As the next step in helping the nuns reach the level of education they need to stand as equals with monks, we created the Geshema Endowment to ensure the future of the Geshema program.
“Educating women is powerful,” says Rinchen Khando Choegyal, Founding Director and Special Advisor to the Tibetan Nuns Project. “It’s not just about books. It is also about helping nuns acquire the skills they need to run their own institutions and create models for future success and expansion. It’s about enabling the nuns to be teachers in their own right and to take on leadership roles at a critical time in our nation’s history.”

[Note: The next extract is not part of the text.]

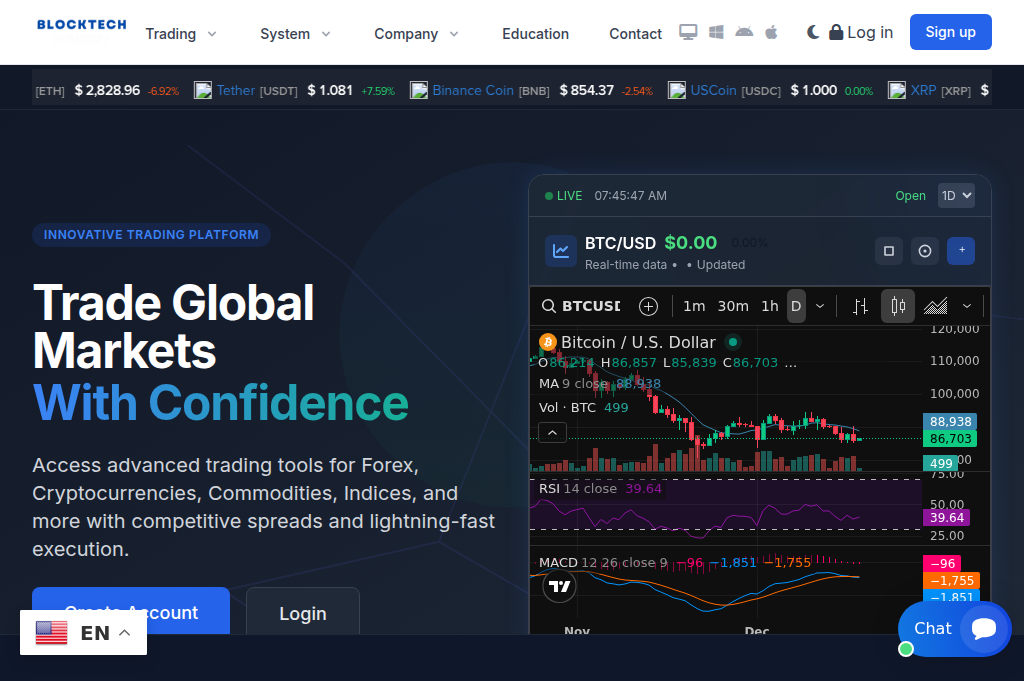Open the 1D interval dropdown
Image resolution: width=1024 pixels, height=681 pixels.
(x=955, y=195)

“Humanity needs this gender equity if we are to navigate perilous times ahead,” says Steve Wilhelm, a Tibetan Nuns Project board member. “The fact that growing numbers of women are achieving equality with men in the highest levels of Buddhist monasticism, by earning the equivalent of doctorate degrees, is joyous and of enormous importance to the world.”
Tibetan Buddhist nuns are making history. Following further study and exams in Buddhist Tantric Studies, the Geshemas are becoming fully qualified as teachers. In 2019, two of the Geshemas who graduated in 2016 were hired as teachers at Dolma Ling Nunnery and Institute.
The Geshemas are also beginning to take on leadership roles in their communities once held only by men. In 2020, a Geshema made history when she was appointed to be an election commissioner for the Tibetan government-in-exile elections.
Thank you to everyone for supporting the Geshema Endowment and enabling more nuns to attain this high level of education!
Some Facts About the Geshema Degree
- The Geshema degree is comparable to a doctorate in Tibetan Buddhist philosophy.
- It is the highest level of training in the Gelugpa school of Tibetan Buddhism.
- The Geshema degree is the same as the Geshe degree for monks. The ending “ma” marks it as referring to a woman.
- Until recently, this highest degree could only be earned by monks.
- The historic decision to confer the Geshema degree to Tibetan Buddhist nuns was announced in 2012 by the Department of Religion and Culture of the Tibetan Administration, following a meeting of representatives from six major nunneries, Institute of Buddhist Dialectics, and the Tibetan Nuns Project.
- Candidates for the Geshema degree are examined on the entirety of their 17-year course of study of the Five Great Canonical Texts.
- To qualify to begin the Geshema process, nuns must score 75% or above in their studies to be eligible to sit for the Geshema exams.
- On December 22, 2016, His Holiness the Dalai Lama awarded 20 Tibetan Buddhist nuns with Geshema degrees at a special graduation ceremony held at Drepung Monastery in Mundgod, South India.